Auch die Dörfer zeugen von Fleiss und Rechtschaffenheit ihrer Bewohnerinnen und Bewohner. Häuschen reiht sich an Häuschen, wie aus einem Katalog herausgeschnitten. Die Gärten sind zwar nicht gerade symmetrisch, aber etwas bieder, strotzen dafür nur so vor Fruchtbarkeit. Die Deutschen sind ein fleissiges Völkchen. Warum soll man sich auch darüber lustig machen oder es ihnen gar verübeln, solange sie diesen Ameisenfleiss nicht von anderen Völkchen erzwingen wollen?

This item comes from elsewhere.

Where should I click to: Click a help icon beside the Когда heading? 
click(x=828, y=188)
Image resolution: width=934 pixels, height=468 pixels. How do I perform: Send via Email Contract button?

Weiter nördlich kommt zu diesem Fleiss, der gleichsam aus dem Boden spriesst, eine gewisse Grandeza. Die Weizenfelder sind nun so weit, dass man sie nur noch mit Grossmaschinen bewirtschaften kann. Hinzu kommen Schlackeberge, die sich wie Vulkane aus der Ebene erheben und vom Kohleabbau erzählen. Ebenso die Städte: grossartig und irgendwie grosstuerisch zugleich, wenn man sie mit Schweizer Augen betrachtet, die ans Kleinliche – pardon: ans weniger Grosse gewöhnt sind. Die Skyline von Frankfurt, wie sie sich dem Zugreisenden darbietet, ähnelt mit ihren Wolkenkratzern aus Stahl und Glas immer mehr den Skylines der Megastädte weltweit. Doch das ist in Basel ja auch nicht anders, bloss geht das hier weniger schnell. Deutschland lebt und entwickelt sich sichtlich in anderen Dimensionen.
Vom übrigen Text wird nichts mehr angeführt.